Apple’s Q1 Earnings: Will Analysts Miss Estimates Again?
Richard is a member of The Motley Fool Blog Network -- entries represent the personal opinion of the blogger and are not formally edited.
There’s no shortage of experts on Wall Street. All you need to do is ask any analyst and they will gladly explain their credentials. However, when the topic centers on Apple (NASDAQ: AAPL), they truly have no clue. And there’s evidence this all over the place, most recently with an ill-timed report by the Wall Street Journal suggesting that Apple had cut its iPhone 5 orders.

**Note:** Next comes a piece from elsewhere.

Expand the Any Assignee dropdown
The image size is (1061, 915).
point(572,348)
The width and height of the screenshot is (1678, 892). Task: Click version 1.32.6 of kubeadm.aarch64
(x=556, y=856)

On the news, Apple shares dropped almost 4%, falling below $500 for the first time in almost a year. Except, as Wedge Partners’ analysts Brian Blair pointed out, Wall Street Journal got it wrong. Blair said that the cuts were primarily related to normal seasonal patterns coming off of the holiday period. Besides, they were within the normal 15%-25% range, not the 50% range that was reported by the WSJ.
To date, Apple investors are still waiting for an apology – but it won’t come. Nor have analysts proved capable of pinpointing Apple’s estimates. However, they are quick to point out that Apple “missed” estimates. Rather, it is the analysts who have missed Apple’s estimates – not the other way around. And it’s time for the Street to take a more realistic view of where the company is.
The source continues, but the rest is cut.